■ **Set exercise**: Copy the items word for word, starting at the line that contains "1022x769 pixels. Task: Expand" and ending with the last line of the items, both included. Leave the pictures out of your copy.

▬▬▬

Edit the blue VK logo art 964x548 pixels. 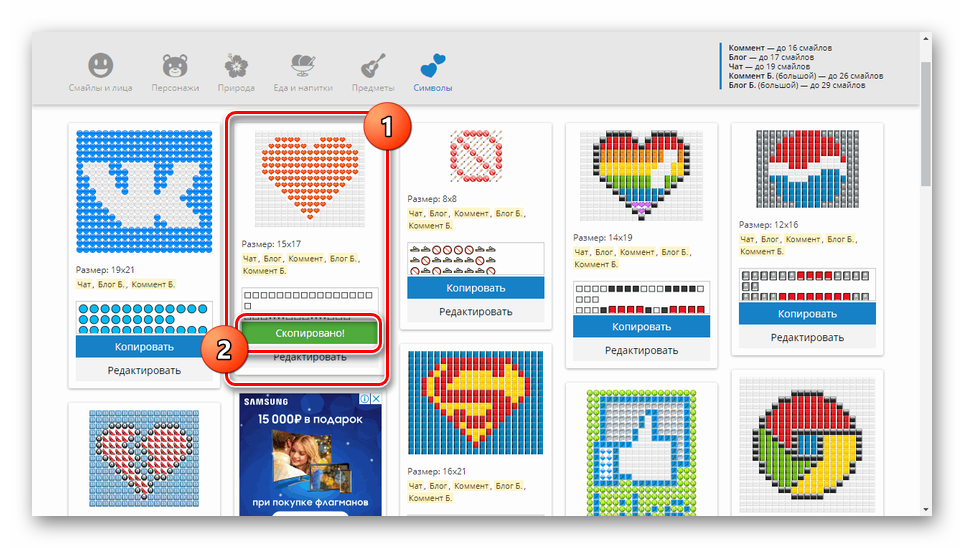144,371
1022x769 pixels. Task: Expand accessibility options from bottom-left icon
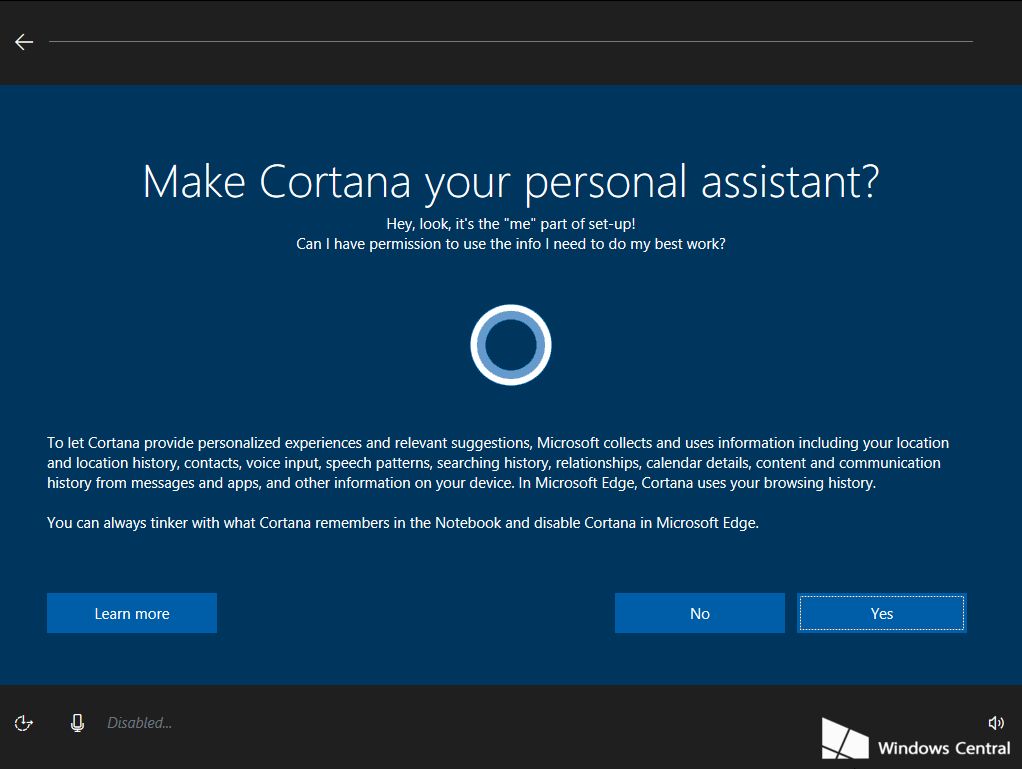click(23, 722)
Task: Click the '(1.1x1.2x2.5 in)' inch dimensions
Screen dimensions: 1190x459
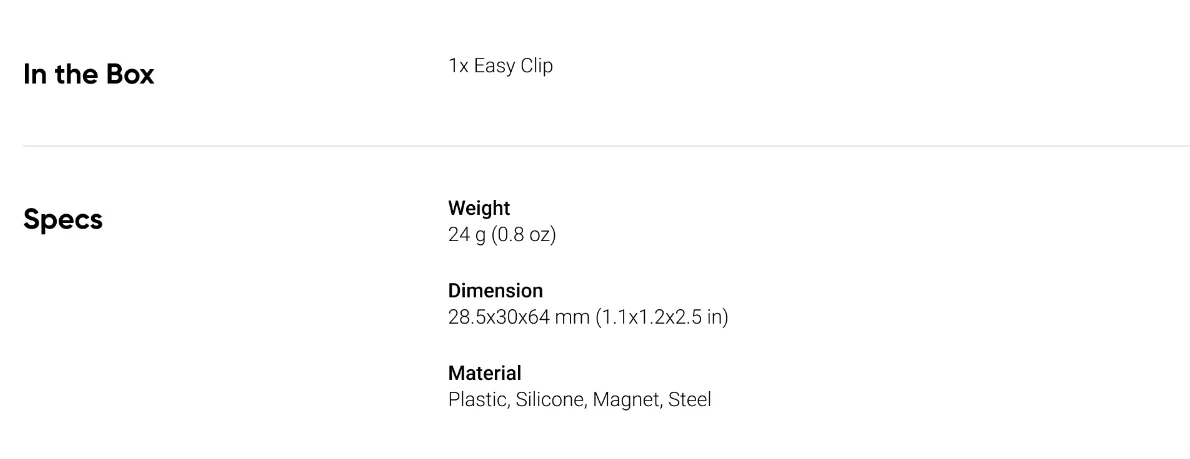Action: pos(661,318)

▬▬▬

■ **Answer to this problem**:
1022x769 pixels. Task: Expand accessibility options from bottom-left icon
click(23, 722)
Task: Click the '(1.1x1.2x2.5 in)' inch dimensions
Screen dimensions: 1190x459
Action: pos(661,318)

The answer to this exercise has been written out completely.